Identification of Quinoline-Based Mmpl3 Inhibitors against Mycobacterium Tuberculosis Using Antimicrobial Screening, Docking and Molecular Dynamics Simulation

Tuberculosis (TB), caused by Mycobacterium tuberculosis (Mtb), remains a severe global health issue, exacerbated by the emergence of drug-resistant strains. The rise of multi-drug resistant (MDR) and extensively drug-resistant (XDR) TB strains, which are unresponsive to conventional anti-TB drugs, significantly increases the mortality rate associated with the disease. The primary factors contributing to drug resistance include genetic mutations in Mtb, misuse of antibiotics, and the use of broad-spectrum antibiotics. In 2019, the World Health Organization reported approximately 10 million TB cases and 1.2 million TB-related deaths worldwide. Of these cases, nearly 500,000 were rifampicin-resistant TB (RR-TB), with 78% being MDR-TB. High MDR-TB rates were noted particularly in India, China, and the Russian Federation.
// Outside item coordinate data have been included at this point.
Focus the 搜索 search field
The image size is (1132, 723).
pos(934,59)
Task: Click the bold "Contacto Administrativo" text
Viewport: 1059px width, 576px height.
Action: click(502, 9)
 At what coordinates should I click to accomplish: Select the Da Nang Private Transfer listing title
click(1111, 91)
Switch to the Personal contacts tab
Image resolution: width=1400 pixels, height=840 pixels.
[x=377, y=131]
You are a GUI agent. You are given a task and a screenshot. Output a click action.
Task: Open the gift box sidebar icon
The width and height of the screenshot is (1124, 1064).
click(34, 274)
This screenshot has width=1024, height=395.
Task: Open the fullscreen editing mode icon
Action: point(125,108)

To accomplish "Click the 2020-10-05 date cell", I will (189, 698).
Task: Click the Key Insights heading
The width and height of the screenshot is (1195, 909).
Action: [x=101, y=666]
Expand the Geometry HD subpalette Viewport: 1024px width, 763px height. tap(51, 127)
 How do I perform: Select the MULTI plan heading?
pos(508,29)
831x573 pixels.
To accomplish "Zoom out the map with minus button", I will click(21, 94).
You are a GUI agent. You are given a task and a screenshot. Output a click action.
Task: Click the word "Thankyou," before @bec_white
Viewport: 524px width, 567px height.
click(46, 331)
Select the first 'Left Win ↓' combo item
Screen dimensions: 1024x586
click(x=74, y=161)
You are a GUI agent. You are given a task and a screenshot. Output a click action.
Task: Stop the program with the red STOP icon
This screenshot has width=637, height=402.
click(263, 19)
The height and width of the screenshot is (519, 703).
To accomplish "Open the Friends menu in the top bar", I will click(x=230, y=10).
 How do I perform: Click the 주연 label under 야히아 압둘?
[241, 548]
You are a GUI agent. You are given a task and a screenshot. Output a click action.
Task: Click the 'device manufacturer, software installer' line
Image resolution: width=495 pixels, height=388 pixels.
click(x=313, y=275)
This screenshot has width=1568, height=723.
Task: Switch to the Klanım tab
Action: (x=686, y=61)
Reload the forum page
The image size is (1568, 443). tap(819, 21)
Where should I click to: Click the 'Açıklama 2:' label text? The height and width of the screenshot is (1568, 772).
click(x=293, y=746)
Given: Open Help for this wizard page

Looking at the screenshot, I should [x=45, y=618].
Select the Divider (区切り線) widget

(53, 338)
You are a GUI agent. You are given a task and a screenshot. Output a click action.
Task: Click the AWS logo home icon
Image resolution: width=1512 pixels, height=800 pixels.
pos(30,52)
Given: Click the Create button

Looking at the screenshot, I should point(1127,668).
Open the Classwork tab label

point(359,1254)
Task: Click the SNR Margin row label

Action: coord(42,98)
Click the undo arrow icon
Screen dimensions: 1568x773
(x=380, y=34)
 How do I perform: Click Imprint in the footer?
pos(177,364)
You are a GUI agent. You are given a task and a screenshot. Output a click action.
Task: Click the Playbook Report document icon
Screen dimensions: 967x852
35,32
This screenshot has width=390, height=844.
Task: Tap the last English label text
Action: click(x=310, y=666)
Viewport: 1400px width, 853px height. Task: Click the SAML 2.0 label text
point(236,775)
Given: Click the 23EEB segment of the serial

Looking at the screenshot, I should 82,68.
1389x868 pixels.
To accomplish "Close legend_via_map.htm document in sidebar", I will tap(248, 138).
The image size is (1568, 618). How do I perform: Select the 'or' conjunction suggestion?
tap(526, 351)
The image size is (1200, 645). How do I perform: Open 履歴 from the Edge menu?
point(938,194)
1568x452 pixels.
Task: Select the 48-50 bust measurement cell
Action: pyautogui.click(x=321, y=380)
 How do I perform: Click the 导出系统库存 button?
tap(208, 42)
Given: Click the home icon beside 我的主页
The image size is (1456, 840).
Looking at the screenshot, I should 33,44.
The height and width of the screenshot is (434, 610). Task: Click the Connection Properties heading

The complex cell wall of Mtb, comprised of peptidoglycan, arabinogalactan, and mycolic acids, is critical for its pathogenicity and poses a significant challenge for drug penetration. Mycobacterial Membrane Protein Large 3 (MmpL3), an essential inner membrane transporter, is responsible for exporting trehalose monomycolate (TMM), a precursor for mycolic acid and trehalose dimycolate (TDM) synthesis. Given its crucial role in Mtb’s cell wall biosynthesis, MmpL3 represents a promising target for new anti-TB drugs.

The review highlights that targeting MmpL3 through various scaffolds like adamantyl, pyrrole, and indole carboxamide derivatives is a promising strategy for developing new anti-TB therapies. While many of these compounds show potential, challenges such as solubility, toxicity, and plasma protein binding remain.